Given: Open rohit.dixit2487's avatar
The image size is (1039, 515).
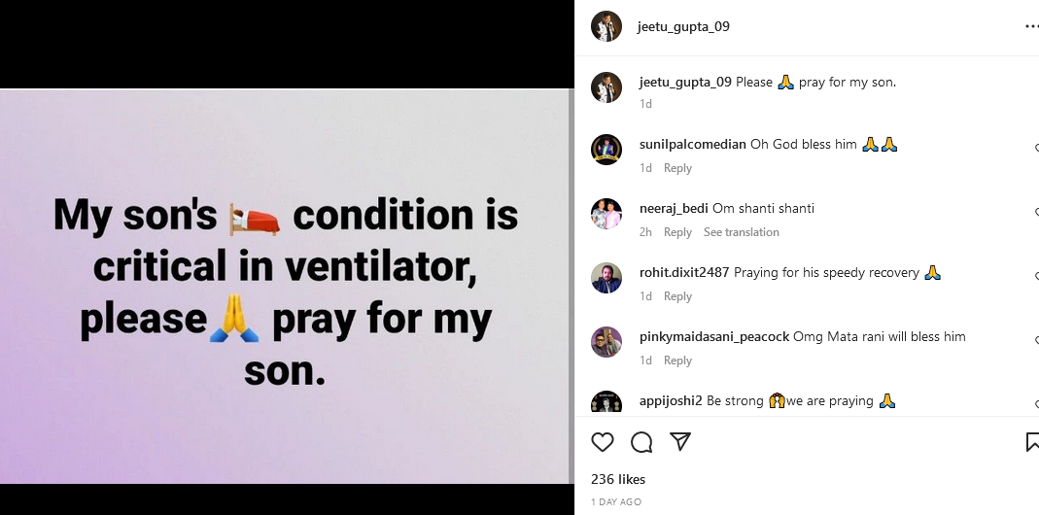Looking at the screenshot, I should pyautogui.click(x=606, y=278).
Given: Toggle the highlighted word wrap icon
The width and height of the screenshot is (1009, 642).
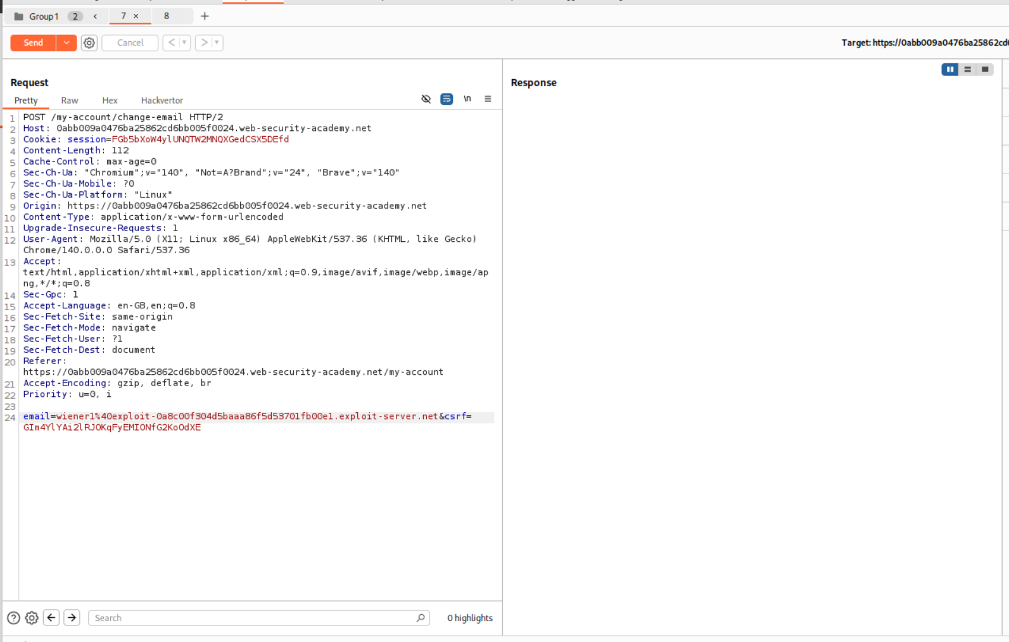Looking at the screenshot, I should point(447,99).
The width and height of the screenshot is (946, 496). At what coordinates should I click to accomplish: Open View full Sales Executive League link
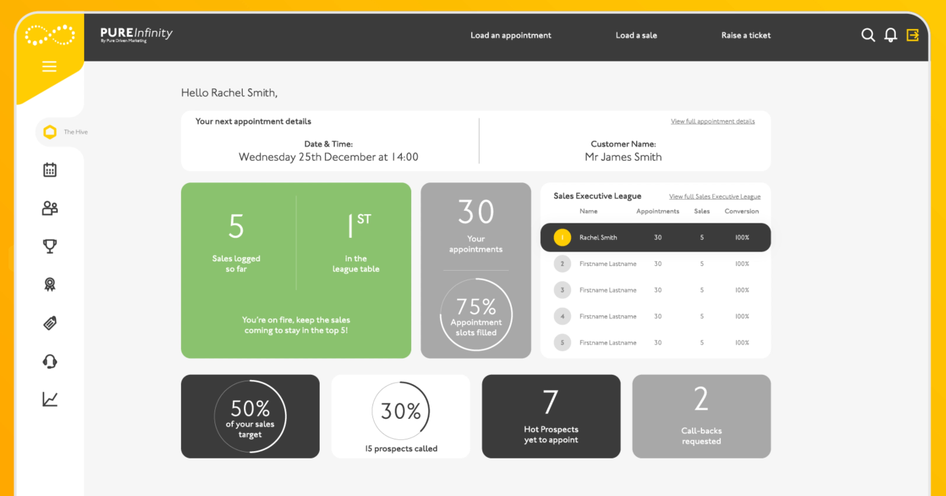(x=714, y=197)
--*--
# EXERCISE AIM
Leaving the pictures aside, output each entry above exactly as written.

# TASK ANSWER
Given: Open rohit.dixit2487's avatar
The image size is (1039, 515).
Looking at the screenshot, I should pyautogui.click(x=606, y=278).
Given: Toggle the highlighted word wrap icon
The width and height of the screenshot is (1009, 642).
Looking at the screenshot, I should point(447,99).
The width and height of the screenshot is (946, 496). At what coordinates should I click to accomplish: Open View full Sales Executive League link
(x=714, y=197)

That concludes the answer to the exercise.